-- Opening Marker --

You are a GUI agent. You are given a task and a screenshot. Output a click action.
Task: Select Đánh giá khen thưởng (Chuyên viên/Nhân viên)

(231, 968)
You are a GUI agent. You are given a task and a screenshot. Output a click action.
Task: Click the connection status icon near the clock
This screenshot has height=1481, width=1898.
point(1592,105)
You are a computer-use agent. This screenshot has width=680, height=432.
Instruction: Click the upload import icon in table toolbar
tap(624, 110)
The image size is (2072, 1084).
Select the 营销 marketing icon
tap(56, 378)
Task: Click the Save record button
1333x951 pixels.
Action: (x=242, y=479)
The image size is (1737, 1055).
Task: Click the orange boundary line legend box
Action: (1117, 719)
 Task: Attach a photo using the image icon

-- Closing Marker --

*Task directions*
The line containing "You are a computer-use" and every line after it, through the end of the records, should be repeated exactly and alone.

*Exercise solution*
You are a computer-use agent. This screenshot has width=680, height=432.
Instruction: Click the upload import icon in table toolbar
tap(624, 110)
The image size is (2072, 1084).
Select the 营销 marketing icon
tap(56, 378)
Task: Click the Save record button
1333x951 pixels.
Action: (x=242, y=479)
The image size is (1737, 1055).
Task: Click the orange boundary line legend box
Action: (1117, 719)
 Task: Attach a photo using the image icon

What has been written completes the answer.